About a month ago, I received the official announcement of the the live video feed of the March 27 CS3 introduction. Adobe created a special page www.adobe.com/products/creativesuite/launchevent/ which, if you visited it, invited you to "bookmark this page and join us back here on March 27." at "3:30 PM Eastern time."
So I put it on my calendar, rearranged my work schedule, and at the appropriate time, sat down to eat my lunch and watch the dog-and-pony show.
3:28 No preview or warm-up, I note.
3:31 Are they late starting? Well, considering the timing of the software release... why shouldn't the announcement be late as well.
3:45 Fashionably late is one thing... I keep refreshing the page, thinking that they must be having technical difficulties.
4:00 I have given up being hopeful and am seriously annoyed.
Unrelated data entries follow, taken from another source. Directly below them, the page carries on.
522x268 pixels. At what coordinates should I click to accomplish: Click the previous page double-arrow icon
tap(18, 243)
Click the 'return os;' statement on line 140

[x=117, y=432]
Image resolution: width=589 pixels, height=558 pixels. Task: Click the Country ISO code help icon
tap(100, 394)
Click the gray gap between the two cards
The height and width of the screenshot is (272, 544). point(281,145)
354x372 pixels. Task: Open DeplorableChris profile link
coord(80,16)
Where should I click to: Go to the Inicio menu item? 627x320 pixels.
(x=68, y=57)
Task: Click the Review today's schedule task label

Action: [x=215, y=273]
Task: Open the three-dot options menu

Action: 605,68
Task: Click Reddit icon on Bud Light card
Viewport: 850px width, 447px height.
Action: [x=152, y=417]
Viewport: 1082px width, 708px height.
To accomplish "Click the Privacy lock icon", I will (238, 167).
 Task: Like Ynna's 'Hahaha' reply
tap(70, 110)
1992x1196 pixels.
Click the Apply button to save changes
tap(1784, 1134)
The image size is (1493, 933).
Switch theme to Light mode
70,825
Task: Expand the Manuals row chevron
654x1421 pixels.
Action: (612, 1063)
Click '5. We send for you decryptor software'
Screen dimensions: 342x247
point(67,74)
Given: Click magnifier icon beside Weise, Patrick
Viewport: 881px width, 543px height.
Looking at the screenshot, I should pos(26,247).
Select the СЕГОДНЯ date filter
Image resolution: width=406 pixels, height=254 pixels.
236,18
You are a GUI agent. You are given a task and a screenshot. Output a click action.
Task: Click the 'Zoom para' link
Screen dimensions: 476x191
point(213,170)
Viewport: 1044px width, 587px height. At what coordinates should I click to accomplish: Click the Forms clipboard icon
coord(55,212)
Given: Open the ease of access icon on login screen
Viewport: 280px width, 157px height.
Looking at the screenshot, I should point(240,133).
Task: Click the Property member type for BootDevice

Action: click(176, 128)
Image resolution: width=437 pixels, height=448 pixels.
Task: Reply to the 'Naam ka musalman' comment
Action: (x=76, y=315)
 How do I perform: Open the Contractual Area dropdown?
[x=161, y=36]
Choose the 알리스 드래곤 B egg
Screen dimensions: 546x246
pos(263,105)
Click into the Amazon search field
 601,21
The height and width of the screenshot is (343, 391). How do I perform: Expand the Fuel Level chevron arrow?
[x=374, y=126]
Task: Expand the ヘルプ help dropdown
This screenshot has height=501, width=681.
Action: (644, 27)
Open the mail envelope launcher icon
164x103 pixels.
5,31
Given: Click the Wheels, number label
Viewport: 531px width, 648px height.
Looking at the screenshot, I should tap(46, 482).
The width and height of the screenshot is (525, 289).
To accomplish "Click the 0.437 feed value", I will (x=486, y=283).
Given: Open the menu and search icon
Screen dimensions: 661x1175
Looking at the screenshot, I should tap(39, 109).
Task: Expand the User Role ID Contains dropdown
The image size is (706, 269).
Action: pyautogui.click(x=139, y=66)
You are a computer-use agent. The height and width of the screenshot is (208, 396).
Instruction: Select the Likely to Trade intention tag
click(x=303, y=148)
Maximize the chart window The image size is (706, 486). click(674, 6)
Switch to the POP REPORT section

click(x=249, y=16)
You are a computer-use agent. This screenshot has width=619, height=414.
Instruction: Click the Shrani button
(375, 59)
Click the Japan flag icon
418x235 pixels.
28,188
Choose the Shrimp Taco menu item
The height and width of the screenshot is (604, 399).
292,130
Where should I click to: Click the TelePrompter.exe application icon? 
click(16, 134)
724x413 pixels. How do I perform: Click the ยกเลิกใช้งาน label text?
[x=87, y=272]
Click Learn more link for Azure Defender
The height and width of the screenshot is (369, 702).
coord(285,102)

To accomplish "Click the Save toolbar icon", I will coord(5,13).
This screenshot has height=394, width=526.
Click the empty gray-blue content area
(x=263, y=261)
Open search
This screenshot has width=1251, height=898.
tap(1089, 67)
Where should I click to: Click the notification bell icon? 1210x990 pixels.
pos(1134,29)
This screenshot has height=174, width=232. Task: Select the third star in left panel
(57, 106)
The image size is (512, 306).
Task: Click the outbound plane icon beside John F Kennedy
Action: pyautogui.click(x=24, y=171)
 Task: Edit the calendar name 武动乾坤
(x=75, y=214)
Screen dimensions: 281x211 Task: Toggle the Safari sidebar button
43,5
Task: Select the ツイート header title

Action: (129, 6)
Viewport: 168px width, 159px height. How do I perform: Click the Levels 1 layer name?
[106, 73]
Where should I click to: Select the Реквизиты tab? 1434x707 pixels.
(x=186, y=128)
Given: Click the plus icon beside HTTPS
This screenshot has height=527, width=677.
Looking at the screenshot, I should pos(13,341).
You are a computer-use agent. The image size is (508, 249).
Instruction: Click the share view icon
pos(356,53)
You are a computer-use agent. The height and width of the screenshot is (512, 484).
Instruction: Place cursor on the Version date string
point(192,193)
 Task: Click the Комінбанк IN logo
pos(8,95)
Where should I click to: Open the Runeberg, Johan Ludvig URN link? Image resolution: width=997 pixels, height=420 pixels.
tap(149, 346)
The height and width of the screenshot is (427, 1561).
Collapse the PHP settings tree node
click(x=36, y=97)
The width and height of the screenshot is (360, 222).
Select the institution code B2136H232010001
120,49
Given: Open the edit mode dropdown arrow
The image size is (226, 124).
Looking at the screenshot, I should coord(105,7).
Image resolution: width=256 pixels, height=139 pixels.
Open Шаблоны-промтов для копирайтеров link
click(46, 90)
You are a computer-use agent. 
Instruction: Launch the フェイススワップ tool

Can't these people do anything right?
4:09 Time to go back to work. Thanks for nothing, Adobe.
4:10 One last act of desperation. Go to their home page. Oh, there's a link. To a totally different page. Live feed with your choice of views. "Now we'll take questions from the audience..." I seem to have missed everything. Quick trip back to the special "bookmark" page. Still the same image which has been there for weeks.
Adobe, I hate you! You cheated me. I will remember being the butt of your stupid practical joke for years after this software is obsolete and replaced by something better.